All security incidents are addressed in a consistent manner to improve security based on what has happened.
In the incident treatment process:
A process for reporting incidents is maintained to help staff report incidents efficiently and consistently.
Things to report as an incident include e.g.:
The personnel guidelines emphasize the obligation to report security incidents as soon as possible in accordance with the agreed process. The instructions also describe other operations in the event of an incident (e.g. recording seen error messages and other details).

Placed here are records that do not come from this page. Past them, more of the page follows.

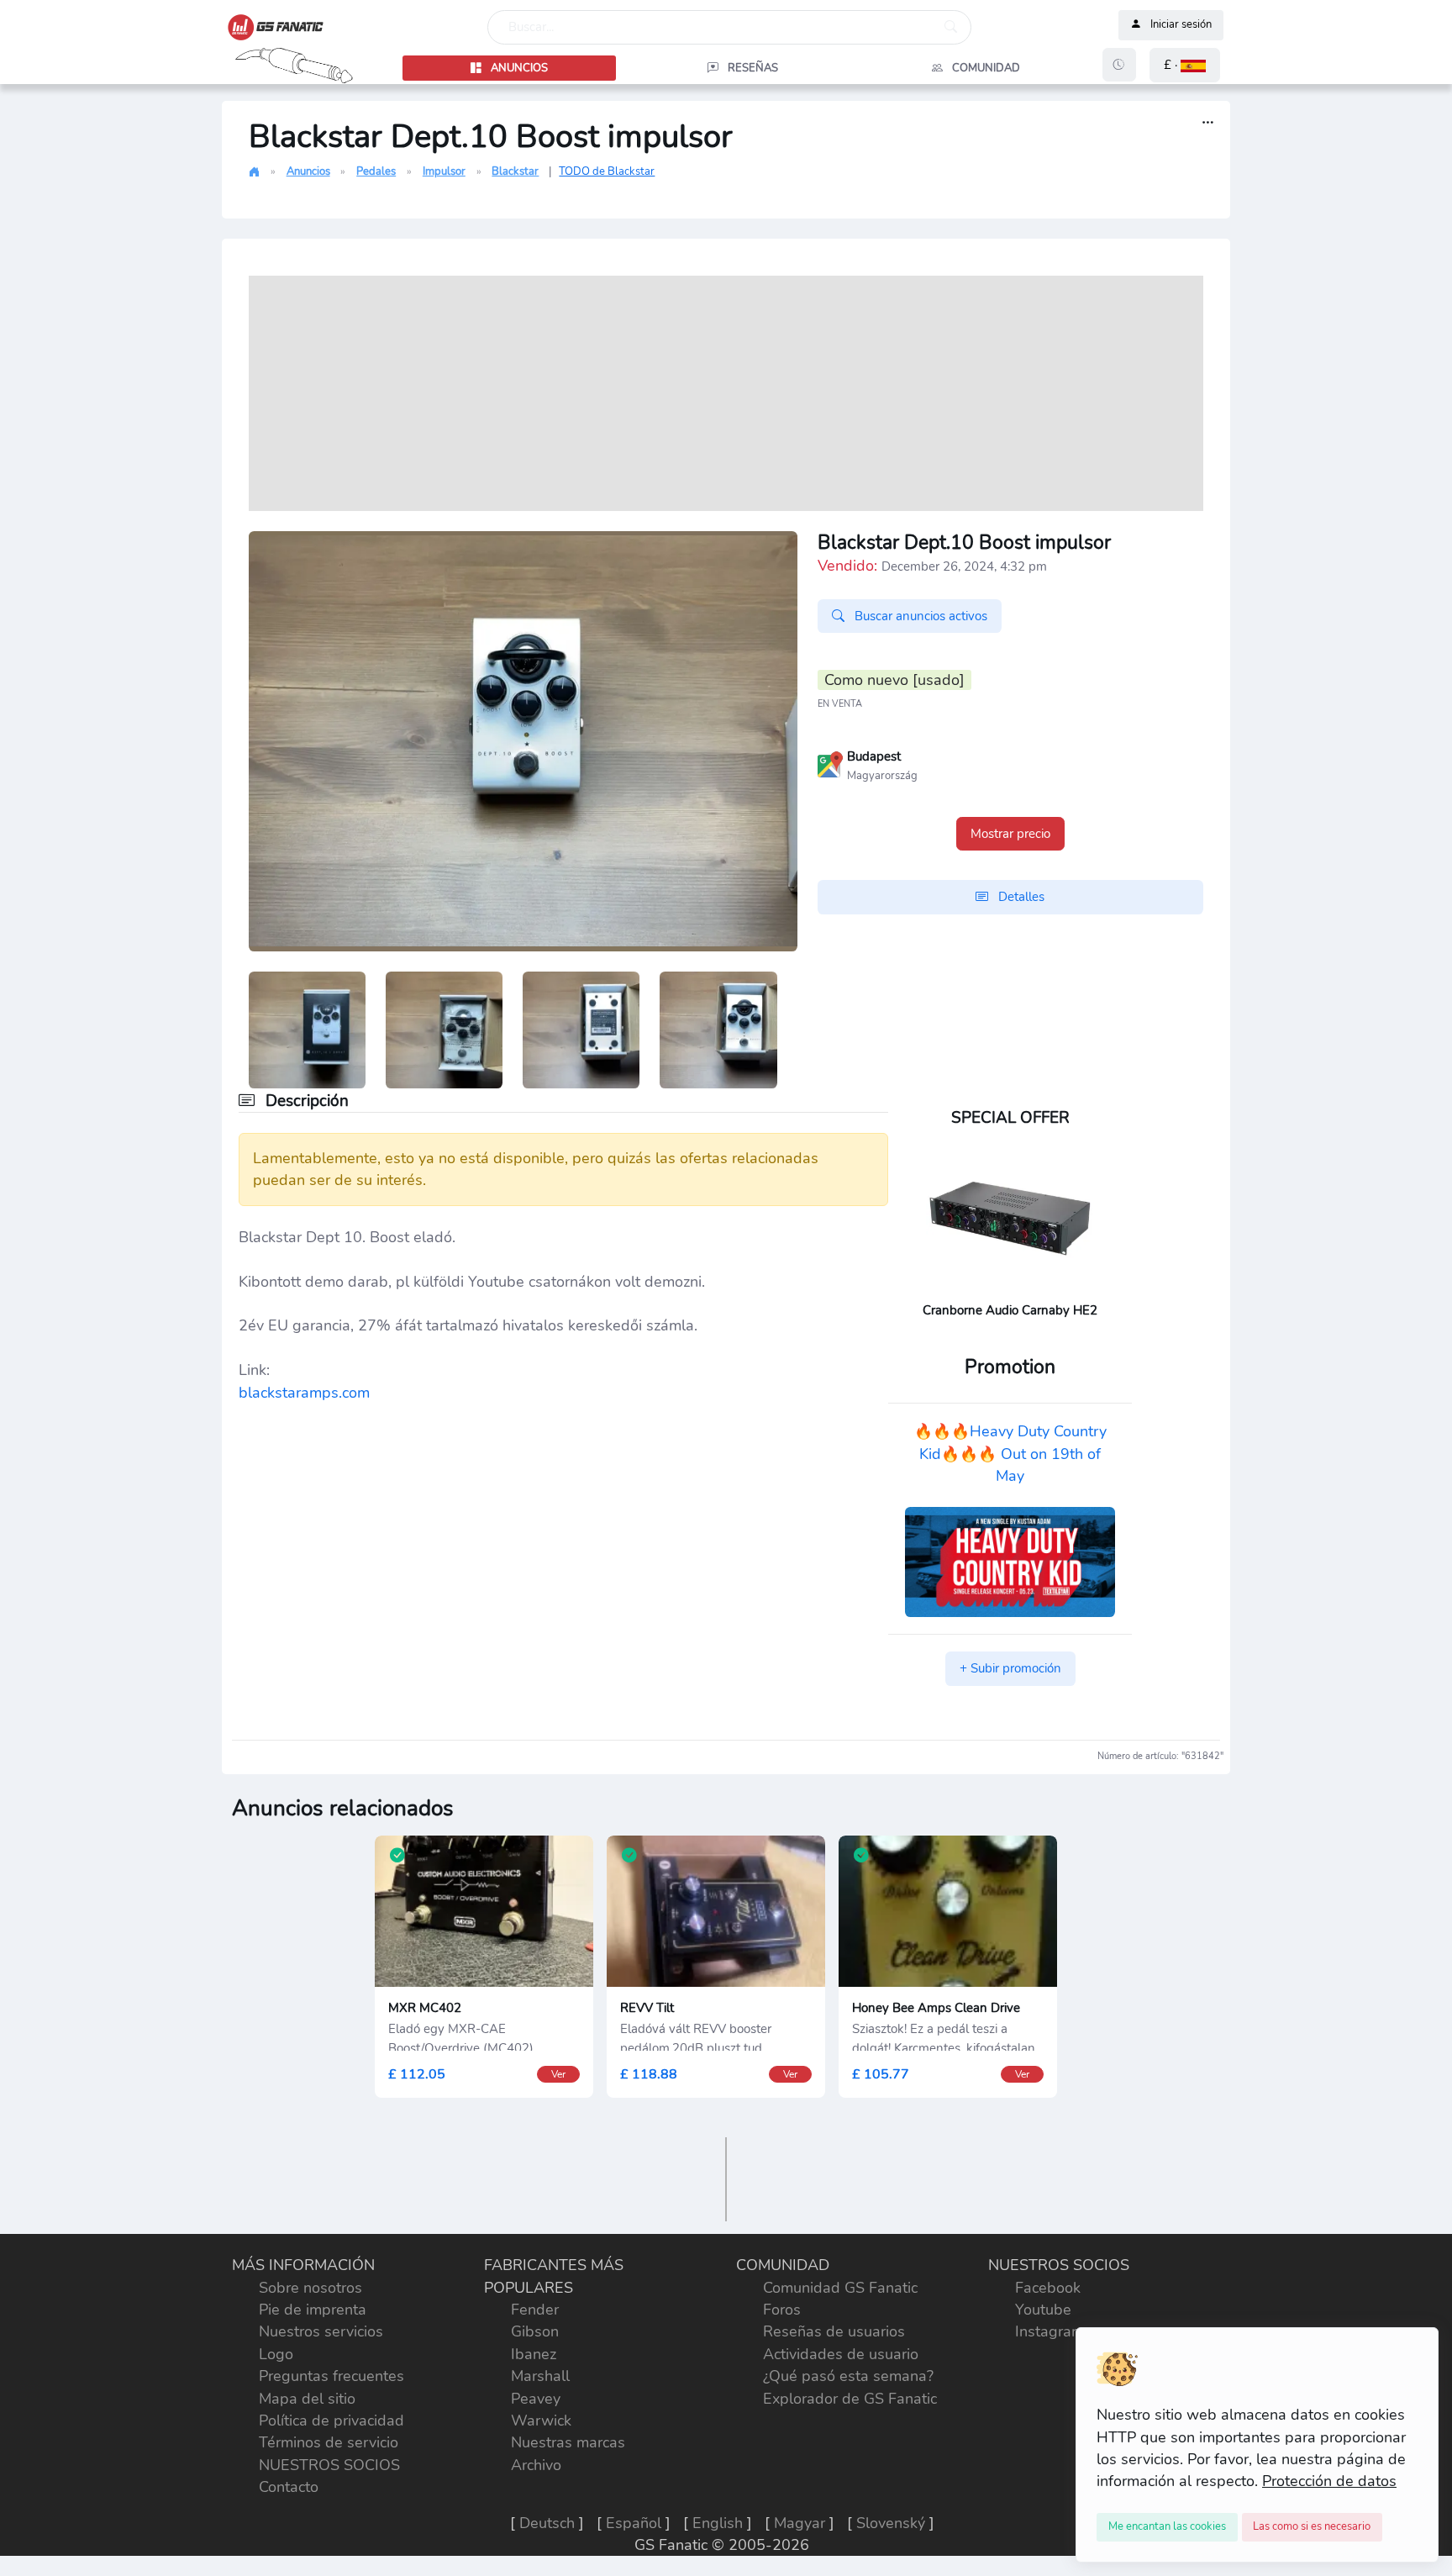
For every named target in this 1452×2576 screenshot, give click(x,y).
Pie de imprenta (312, 2309)
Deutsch (547, 2523)
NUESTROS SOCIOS (329, 2465)
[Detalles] (1208, 123)
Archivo (536, 2465)
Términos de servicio (328, 2442)
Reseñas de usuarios (834, 2331)
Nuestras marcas (568, 2442)
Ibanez (533, 2354)
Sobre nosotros (310, 2288)
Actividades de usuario (840, 2354)
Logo (276, 2354)
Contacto (288, 2487)
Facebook (1048, 2288)
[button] (1185, 65)
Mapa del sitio (307, 2399)
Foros (782, 2309)
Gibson (535, 2331)
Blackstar (515, 171)
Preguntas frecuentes (331, 2376)
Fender (535, 2309)
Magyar (799, 2523)
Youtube (1043, 2309)
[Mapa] (830, 763)
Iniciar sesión (1181, 25)
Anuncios (308, 171)
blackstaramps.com (304, 1393)
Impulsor (444, 171)
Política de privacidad (331, 2420)
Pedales (376, 171)
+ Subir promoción (1010, 1668)
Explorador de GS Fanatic (850, 2399)
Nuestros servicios (321, 2331)
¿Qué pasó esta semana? (848, 2376)
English (717, 2523)
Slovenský (890, 2523)
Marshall (540, 2376)
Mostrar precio (1010, 833)
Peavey (535, 2399)
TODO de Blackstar (607, 171)
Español (633, 2523)
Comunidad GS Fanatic (840, 2288)
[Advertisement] (726, 393)
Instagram (1049, 2331)
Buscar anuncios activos (919, 616)
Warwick (541, 2420)
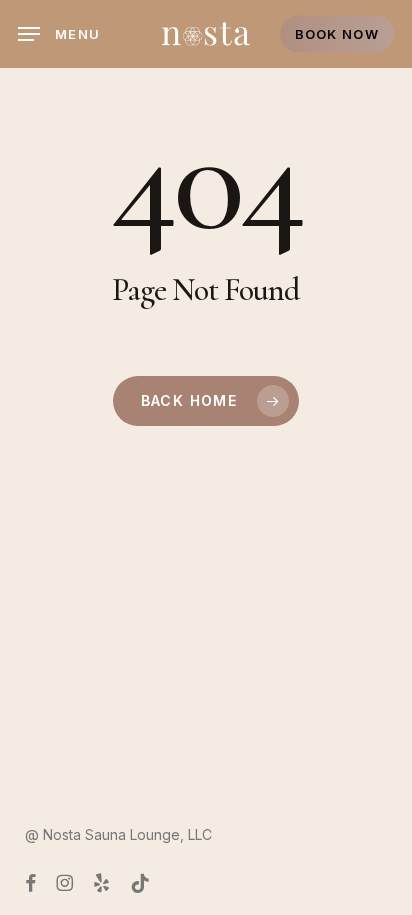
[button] (59, 34)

The organization must document all personal data breaches and their consequences and the corrective actions taken, regardless of the action ultimately resulting from the breach.
Failure to comply with the documentation obligation or notification is contrary to GDPR and may lead to sanctions defined on the regulation.
The organization must have a process for reporting a security breach that has occurred or is suspected of endangering internationally classified information to the competent security authority.
The organization must also have guidelines and procedures for detecting and informing of security breaches that have compromised classified information within the organization and to whom the security breach or suspicion thereof should be sent. inform. In addition, it must be clear what kinds of data security deviations require contacting the authorities.
Security classified information is considered compromised when it has been revealed or could have been revealed to outsiders as a result of a data security incident. Several data owners (e.g. the EU) as well as valid authority approvals require immediate notification of deviations or suspicions that endanger classified information.